▶ [Passage given]:
===============
Typically, the drill cuttings are circulated back to the surface and then separated from the drilling fluid using solids control equipment. The solids control equipment will include screens or so-called “shakers” that filter out the majority of solids while releasing the drilling mud. Samples of the cuttings may be captured where they are logged for correlated depth, and then analyzed. However, the majority of the cuttings are simply disposed of while the reclaimed drilling fluid is re-circulated into the drill string.
The disposal of drill cuttings and other solid wastes generated by drilling operations has come under scrutiny. Specifically, environmental regulations in some areas prevent the disposal of drill cuttings, especially when such cuttings contain residual non-aqueous fluids, or NAF's. Moreover, environmental policies of some operators' may require the cleaning of cuttings or other special handling before disposal. Accordingly, drilling companies have begun using a re-injection procedure for some drilling operations.
Cuttings re-injection operations, or “CRI,” generally started in the late 1980's. A drill-cuttings injection operation involves the collection of materials from solids-control equipment on the rig, and transportation of the materials to a slurrification unit. Frequently, the cuttings are ground into small particles in the presence of water to form the slurry. The slurry is then transferred to a holding tank for final rheological conditioning. The conditioned drill cuttings slurry is pumped through a casing annulus or a string of tubing in a well. The well may be a specially-formed disposal well. The cuttings slurry is then pumped into subsurface fractures created by injecting the slurry under high pressure into a disposal formation.
The injection (or re-injection) of drill cuttings offers an attractive solution to the disposal of cuttings from a drilling operation. In this respect, CRI can achieve minimal discharge of solids, as even the wastes generated from a re-injection operation are returned to the subsurface. Additionally, there are no future cleanup liabilities once the disposal well is plugged. For offshore operations in areas with environmental restrictions for the disposal of cuttings, and where large volumes of cuttings are generated, re-injection offers an economically attractive option compared to the transportation of cuttings onshore, or extensive de-oiling or other treatment.
As one might anticipate, various challenges exist with respect to CRI. Perhaps the most important is the slurry rheology design. Slurry rheology design includes slurry viscosity, suspension capacity, and particle size limitations. The slurry must have adequate viscosity and solids-carrying capacity to transport the particles into the formation. Further, the particles must be able to enter the fractures to avoid plugging, either along the wellbore or in the fracture.
Another challenge relates to the presence of filter cake. During a drilling process, the drilling fluid is placed in the bore of the drill string. The drilling fluid increases the hydrostatic pressure at the bottom of the wellbore. This, in turn, controls the flow of formation fluids into the wellbore. The drilling mud also helps to keep the drill bit cool and clean during drilling. In addition, the viscous drilling mud helps to carry the drill cuttings away from the rock face and up to the surface for analysis and/or disposal, as noted above.
An additional function of the drilling mud is to leave a filter cake along the wall of the wellbore. In this respect, as a wellbore is drilled through a permeable, hydrocarbon-bearing formation, the drilling mud will form a “filter cake.” The filter cake helps to prevent fluid leak-off into a formation during drilling, and also helps to maintain wellbore stability. At the same time, the filter cake creates at least a partial barrier to the injection of solid drill cuttings into a disposal formation. In this respect, the filter cake particles can reduce permeability of the rock in the near-wellbore region. This is particularly true with respect to filter cakes formed from a non-aqueous fluid (NAF), such as an oil-based or synthetic oil-based drilling mud.
===============
▶ [Jobs]:
1. Return, word for word, the portion of the passage on drill cuttings re-injection that opens with the words containing "An additional function" and closes with "oil-based drilling mud.".
2. According to the passage on drill cuttings re-injection, when did cuttings re-injection operations generally start?

▶ [Source data]:
===============
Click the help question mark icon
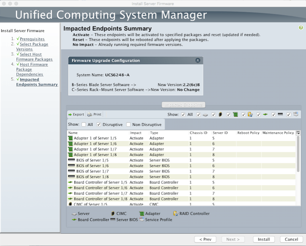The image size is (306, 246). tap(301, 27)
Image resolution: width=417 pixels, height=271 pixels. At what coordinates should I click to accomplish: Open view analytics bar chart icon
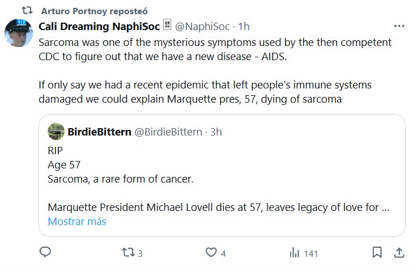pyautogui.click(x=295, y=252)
===============
▶ [Worked solutions]:
1.
An additional function of the drilling mud is to leave a filter cake along the wall of the wellbore. In this respect, as a wellbore is drilled through a permeable, hydrocarbon-bearing formation, the drilling mud will form a “filter cake.” The filter cake helps to prevent fluid leak-off into a formation during drilling, and also helps to maintain wellbore stability. At the same time, the filter cake creates at least a partial barrier to the injection of solid drill cuttings into a disposal formation. In this respect, the filter cake particles can reduce permeability of the rock in the near-wellbore region. This is particularly true with respect to filter cakes formed from a non-aqueous fluid (NAF), such as an oil-based or synthetic oil-based drilling mud.

2. In the late 1980's.